WHAT THIS TASK INVOLVES ->
Lay out every line of the items below as a JSON list of strings, one string per line, with blank lines left out.

RECORDS SUPPLIED ->
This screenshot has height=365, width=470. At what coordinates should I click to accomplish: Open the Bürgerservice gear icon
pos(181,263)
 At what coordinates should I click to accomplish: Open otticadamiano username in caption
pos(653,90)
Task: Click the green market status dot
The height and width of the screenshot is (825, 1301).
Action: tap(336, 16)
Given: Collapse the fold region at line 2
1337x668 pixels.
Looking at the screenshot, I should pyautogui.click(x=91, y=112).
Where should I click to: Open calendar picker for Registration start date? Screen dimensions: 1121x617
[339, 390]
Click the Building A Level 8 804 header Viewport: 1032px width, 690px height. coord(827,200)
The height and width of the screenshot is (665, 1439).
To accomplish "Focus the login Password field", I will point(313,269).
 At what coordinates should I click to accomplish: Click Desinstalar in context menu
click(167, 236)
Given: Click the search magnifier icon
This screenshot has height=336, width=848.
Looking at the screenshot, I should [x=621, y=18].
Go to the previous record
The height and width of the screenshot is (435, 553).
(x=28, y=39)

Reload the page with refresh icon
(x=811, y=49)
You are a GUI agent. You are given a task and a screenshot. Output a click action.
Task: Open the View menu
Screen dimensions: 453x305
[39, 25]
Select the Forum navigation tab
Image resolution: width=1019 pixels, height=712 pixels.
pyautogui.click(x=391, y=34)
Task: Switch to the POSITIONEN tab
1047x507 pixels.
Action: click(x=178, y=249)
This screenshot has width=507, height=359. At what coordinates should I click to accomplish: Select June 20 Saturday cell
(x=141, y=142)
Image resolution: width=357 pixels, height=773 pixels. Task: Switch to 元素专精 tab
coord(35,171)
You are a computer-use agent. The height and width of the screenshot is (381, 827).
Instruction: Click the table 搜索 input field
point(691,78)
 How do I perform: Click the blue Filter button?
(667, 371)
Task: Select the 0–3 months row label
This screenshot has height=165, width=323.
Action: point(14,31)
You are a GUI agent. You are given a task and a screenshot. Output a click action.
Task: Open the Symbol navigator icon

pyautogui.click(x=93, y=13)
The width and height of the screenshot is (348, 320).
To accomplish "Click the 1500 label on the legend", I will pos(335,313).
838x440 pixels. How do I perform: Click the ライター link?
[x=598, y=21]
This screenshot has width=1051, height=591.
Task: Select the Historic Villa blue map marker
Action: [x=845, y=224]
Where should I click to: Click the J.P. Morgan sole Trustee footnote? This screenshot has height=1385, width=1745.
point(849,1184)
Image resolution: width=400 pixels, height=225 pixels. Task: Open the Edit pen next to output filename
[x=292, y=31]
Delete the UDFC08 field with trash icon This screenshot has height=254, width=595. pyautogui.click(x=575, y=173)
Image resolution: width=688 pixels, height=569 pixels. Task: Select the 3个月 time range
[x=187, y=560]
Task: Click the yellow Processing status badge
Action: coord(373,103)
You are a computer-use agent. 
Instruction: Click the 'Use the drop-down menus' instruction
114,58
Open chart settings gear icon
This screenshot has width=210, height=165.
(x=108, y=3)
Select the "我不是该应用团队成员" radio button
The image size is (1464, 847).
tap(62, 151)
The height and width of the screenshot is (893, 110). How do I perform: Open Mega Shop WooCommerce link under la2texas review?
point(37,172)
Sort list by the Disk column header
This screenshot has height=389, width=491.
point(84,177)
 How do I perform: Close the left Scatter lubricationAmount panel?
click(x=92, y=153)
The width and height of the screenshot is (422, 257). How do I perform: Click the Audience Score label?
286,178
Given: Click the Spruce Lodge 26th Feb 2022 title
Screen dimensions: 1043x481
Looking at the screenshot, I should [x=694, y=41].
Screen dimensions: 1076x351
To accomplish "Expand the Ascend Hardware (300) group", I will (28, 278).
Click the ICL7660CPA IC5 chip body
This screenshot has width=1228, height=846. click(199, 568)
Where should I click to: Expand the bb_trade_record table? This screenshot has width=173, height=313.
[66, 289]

IN RESPONSE ->
[
  "This screenshot has height=365, width=470. At what coordinates should I click to accomplish: Open the Bürgerservice gear icon",
  "pos(181,263)",
  " At what coordinates should I click to accomplish: Open otticadamiano username in caption",
  "pos(653,90)",
  "Task: Click the green market status dot",
  "The height and width of the screenshot is (825, 1301).",
  "Action: tap(336, 16)",
  "Given: Collapse the fold region at line 2",
  "1337x668 pixels.",
  "Looking at the screenshot, I should pyautogui.click(x=91, y=112).",
  "Where should I click to: Open calendar picker for Registration start date? Screen dimensions: 1121x617",
  "[339, 390]",
  "Click the Building A Level 8 804 header Viewport: 1032px width, 690px height. coord(827,200)",
  "The height and width of the screenshot is (665, 1439).",
  "To accomplish \"Focus the login Password field\", I will point(313,269).",
  " At what coordinates should I click to accomplish: Click Desinstalar in context menu",
  "click(167, 236)",
  "Given: Click the search magnifier icon",
  "This screenshot has height=336, width=848.",
  "Looking at the screenshot, I should [x=621, y=18].",
  "Go to the previous record",
  "The height and width of the screenshot is (435, 553).",
  "(x=28, y=39)",
  "Reload the page with refresh icon",
  "(x=811, y=49)",
  "You are a GUI agent. You are given a task and a screenshot. Output a click action.",
  "Task: Open the View menu",
  "Screen dimensions: 453x305",
  "[39, 25]",
  "Select the Forum navigation tab",
  "Image resolution: width=1019 pixels, height=712 pixels.",
  "pyautogui.click(x=391, y=34)",
  "Task: Switch to the POSITIONEN tab",
  "1047x507 pixels.",
  "Action: click(x=178, y=249)",
  "This screenshot has width=507, height=359. At what coordinates should I click to accomplish: Select June 20 Saturday cell",
  "(x=141, y=142)",
  "Image resolution: width=357 pixels, height=773 pixels. Task: Switch to 元素专精 tab",
  "coord(35,171)",
  "You are a computer-use agent. The height and width of the screenshot is (381, 827).",
  "Instruction: Click the table 搜索 input field",
  "point(691,78)",
  " How do I perform: Click the blue Filter button?",
  "(667, 371)",
  "Task: Select the 0–3 months row label",
  "This screenshot has height=165, width=323.",
  "Action: point(14,31)",
  "You are a GUI agent. You are given a task and a screenshot. Output a click action.",
  "Task: Open the Symbol navigator icon",
  "pyautogui.click(x=93, y=13)",
  "The width and height of the screenshot is (348, 320).",
  "To accomplish \"Click the 1500 label on the legend\", I will pos(335,313).",
  "838x440 pixels. How do I perform: Click the ライター link?",
  "[x=598, y=21]",
  "This screenshot has width=1051, height=591.",
  "Task: Select the Historic Villa blue map marker",
  "Action: [x=845, y=224]",
  "Where should I click to: Click the J.P. Morgan sole Trustee footnote? This screenshot has height=1385, width=1745.",
  "point(849,1184)",
  "Image resolution: width=400 pixels, height=225 pixels. Task: Open the Edit pen next to output filename",
  "[x=292, y=31]",
  "Delete the UDFC08 field with trash icon This screenshot has height=254, width=595. pyautogui.click(x=575, y=173)",
  "Image resolution: width=688 pixels, height=569 pixels. Task: Select the 3个月 time range",
  "[x=187, y=560]",
  "Task: Click the yellow Processing status badge",
  "Action: coord(373,103)",
  "You are a computer-use agent. ",
  "Instruction: Click the 'Use the drop-down menus' instruction",
  "114,58",
  "Open chart settings gear icon",
  "This screenshot has width=210, height=165.",
  "(x=108, y=3)",
  "Select the \"我不是该应用团队成员\" radio button",
  "The image size is (1464, 847).",
  "tap(62, 151)",
  "The height and width of the screenshot is (893, 110). How do I perform: Open Mega Shop WooCommerce link under la2texas review?",
  "point(37,172)",
  "Sort list by the Disk column header",
  "This screenshot has height=389, width=491.",
  "point(84,177)",
  " How do I perform: Close the left Scatter lubricationAmount panel?",
  "click(x=92, y=153)",
  "The width and height of the screenshot is (422, 257). How do I perform: Click the Audience Score label?",
  "286,178",
  "Given: Click the Spruce Lodge 26th Feb 2022 title",
  "Screen dimensions: 1043x481",
  "Looking at the screenshot, I should [x=694, y=41].",
  "Screen dimensions: 1076x351",
  "To accomplish \"Expand the Ascend Hardware (300) group\", I will (28, 278).",
  "Click the ICL7660CPA IC5 chip body",
  "This screenshot has width=1228, height=846. click(199, 568)",
  "Where should I click to: Expand the bb_trade_record table? This screenshot has width=173, height=313.",
  "[66, 289]"
]